--- PROVIDED MATERIAL Enclosed Below ---

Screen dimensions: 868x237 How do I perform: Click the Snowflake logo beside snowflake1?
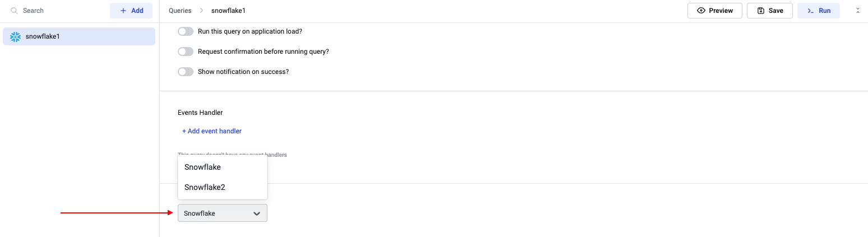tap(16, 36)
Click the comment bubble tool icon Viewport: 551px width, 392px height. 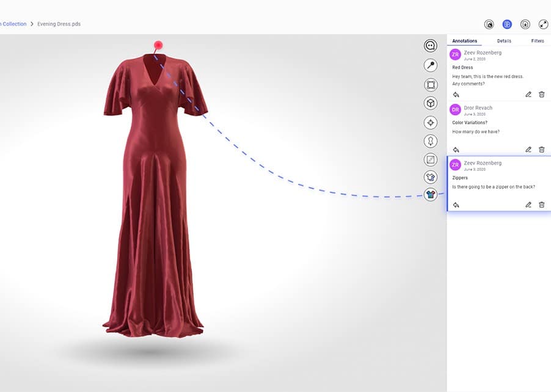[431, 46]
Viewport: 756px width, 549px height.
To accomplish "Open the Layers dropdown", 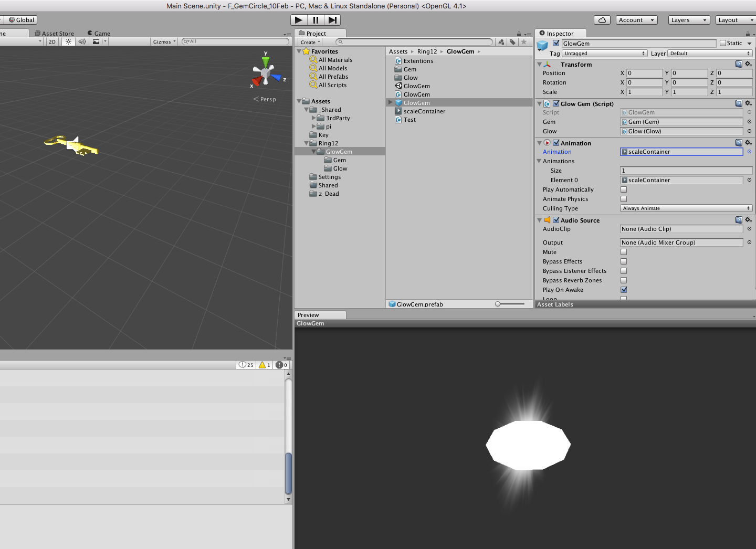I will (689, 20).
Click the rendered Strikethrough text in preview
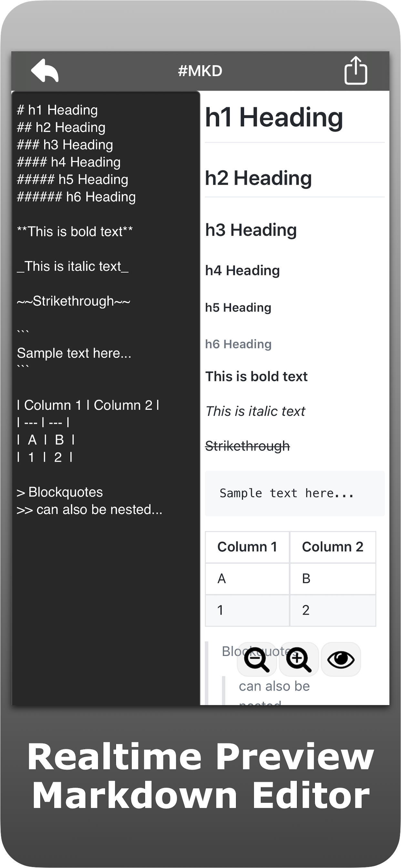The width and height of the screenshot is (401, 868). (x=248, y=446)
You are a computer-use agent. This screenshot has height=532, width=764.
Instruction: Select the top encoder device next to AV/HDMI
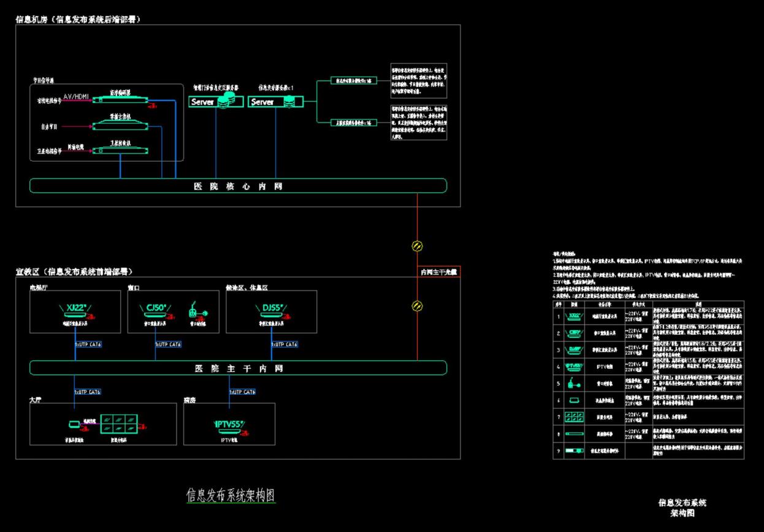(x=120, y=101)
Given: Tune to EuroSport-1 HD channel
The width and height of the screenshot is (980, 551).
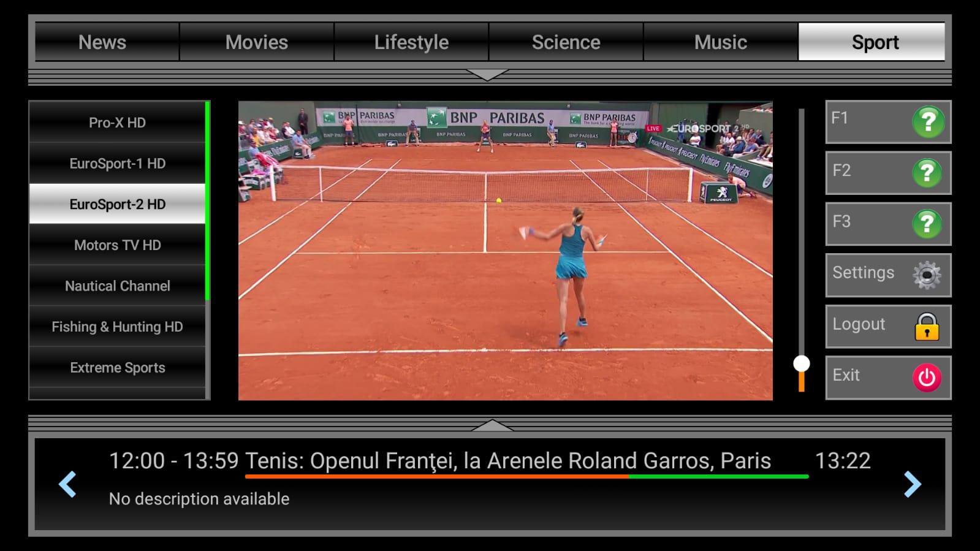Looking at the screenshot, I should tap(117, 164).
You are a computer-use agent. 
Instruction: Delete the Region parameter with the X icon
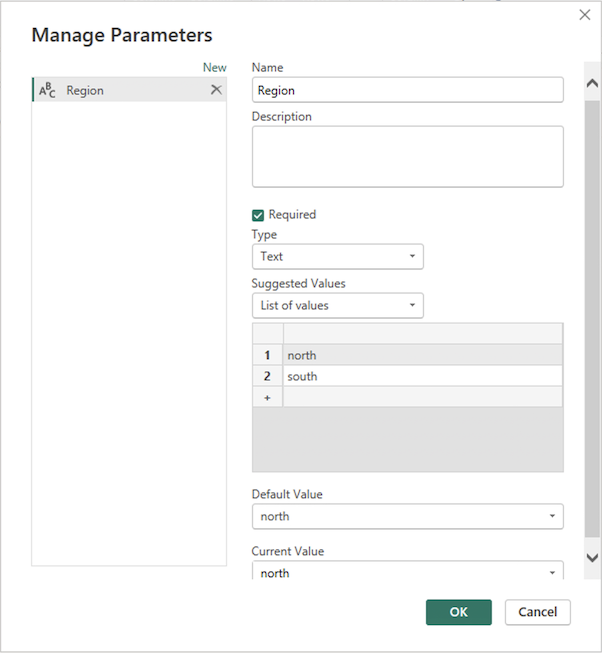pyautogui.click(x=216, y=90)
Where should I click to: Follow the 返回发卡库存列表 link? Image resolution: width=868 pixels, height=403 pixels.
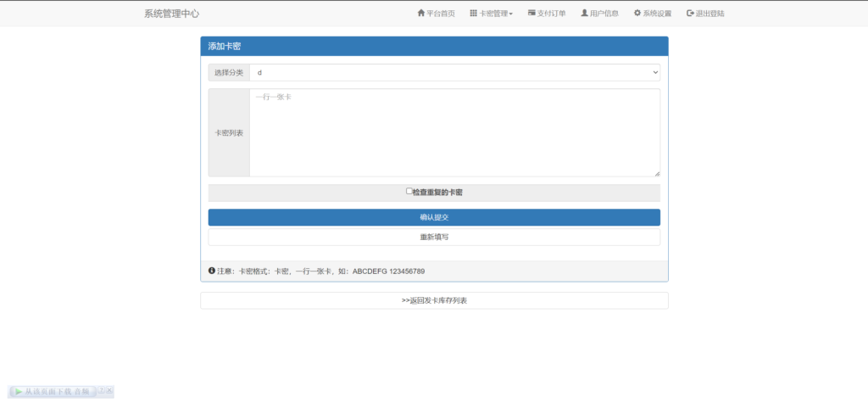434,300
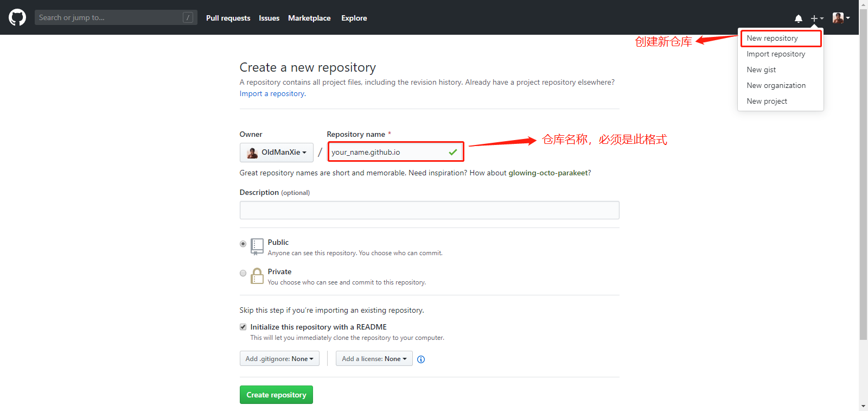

--- End of Enclosed PROVIDED MATERIAL ---

- _YOUR OBJECTIVE_
An answer containing only the lines from the one holding "The width and height of the screenshot is (980, 551)." through the close of the entries above, reproduced exactly and stripped of pictures, is expected.

- _WRITTEN SOLUTION_
The width and height of the screenshot is (980, 551).
Looking at the screenshot, I should tap(117, 164).
You are a computer-use agent. 
Instruction: Delete the Region parameter with the X icon
pyautogui.click(x=216, y=90)
Where should I click to: Follow the 返回发卡库存列表 link? Image resolution: width=868 pixels, height=403 pixels.
434,300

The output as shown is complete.